Wood Business

Features Mills Sawmilling
Integration maximizes fibre use

May 22, 2013 – The Nairn Centre sawmill is part of EACOM's Ontario operations, an integrated fibre basket of 2.8 million m3 per year of softwood capable of producing more than 680 million bdft of lumber and feeding a variety of other forest products operations (see our main story on Nairn upgrades here). The operations include:

Nairn Centre: A single-line mill with access to more than 600,000 m3 of timber producing more than 150 million bdft annually. Recent investments include a USNR optimized three-saw board edger, Porter scanning/optimization for the Optimil DBL infeed, an FEI-Wellons track kiln, and VAB Solutions auto-grading on both stud and random planer mill lines.

Gogama: This stud mill was formerly a joint venture between Day Forest Products and Domtar and is now wholly owned by EACOM. It takes the smaller stems from the Timmins wood basket, with a small amount from the northern part of the Nairn Centre supply, for a total volume of 400,000 m3. Its logs are mostly in the 5-in range, and are processed through two HewSaw 200 lines for a simple, efficient mill flow. In 2011 a HewSaw log positioner with ProLogic+ scanning was added to the newest line to improve recovery. Most of the 100 million bdft are shipped green to Nairn Centre for drying and dressing.

Elk Lake: This mill can process up to 670,000 m3/year and produce 165 million bdft/year on two recently added Comact DDM6 and DDM12 machines. The planer mill was rebuilt in 2005 after a fire, with the resulting mill a "wonderful operation" according to Mel Lemky, vice-president of Ontario sawmill operations. It features a Gilbert 2500 pull thru planer that has excelled, followed by an Autolog linear grade optimizer and UV printer, and two human graders. The line is completed by a Samuel bar code system, which applies bar codes for the mill's box store customers; a Carbotech grade stamper and 75-bin double bundle push sorter; a Carbotech double lift lumber stacker; a Samuel strapper; and a Pelliko automated wrapping station.

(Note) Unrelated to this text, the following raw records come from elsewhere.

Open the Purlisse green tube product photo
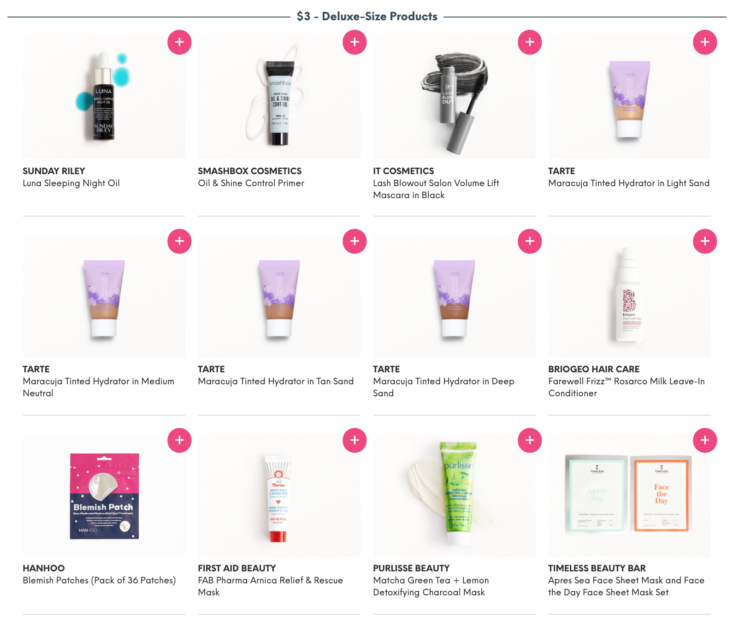 (454, 495)
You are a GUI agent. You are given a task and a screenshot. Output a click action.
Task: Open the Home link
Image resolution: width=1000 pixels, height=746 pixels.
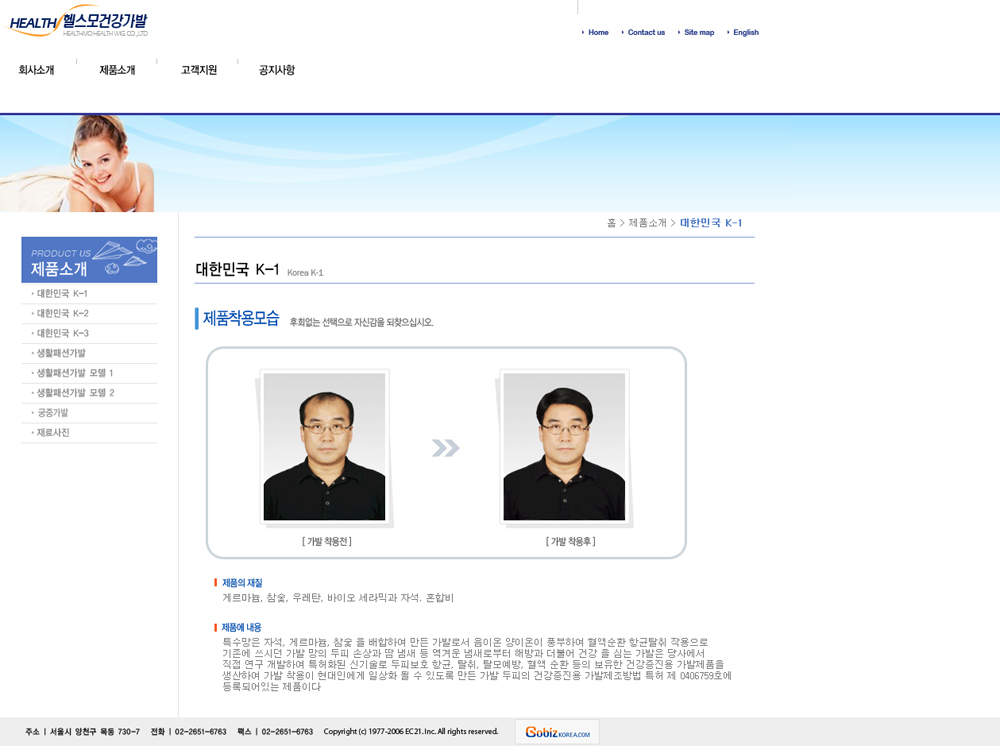click(x=598, y=33)
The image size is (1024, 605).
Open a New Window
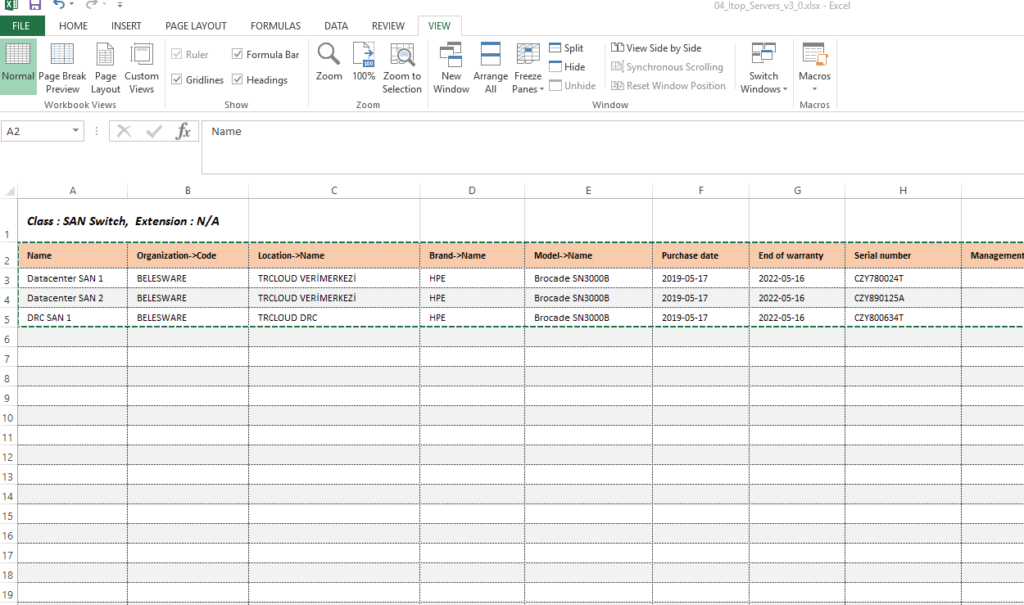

Timmins: The mill has access to 600,000 m3 per year of timber, and following a fire will be a brand new breakdown system. The rebuild is a USNR turnkey project that includes the supplier's shape sawing system. The mill will also sport two Nicholson debarkers and a used 33-bin sorter that USNR will install and start up. The latter will eliminate some of the issues the old mill had with its 14-bin sorter. The new mill is slated to make approximately 150 million bdft annually.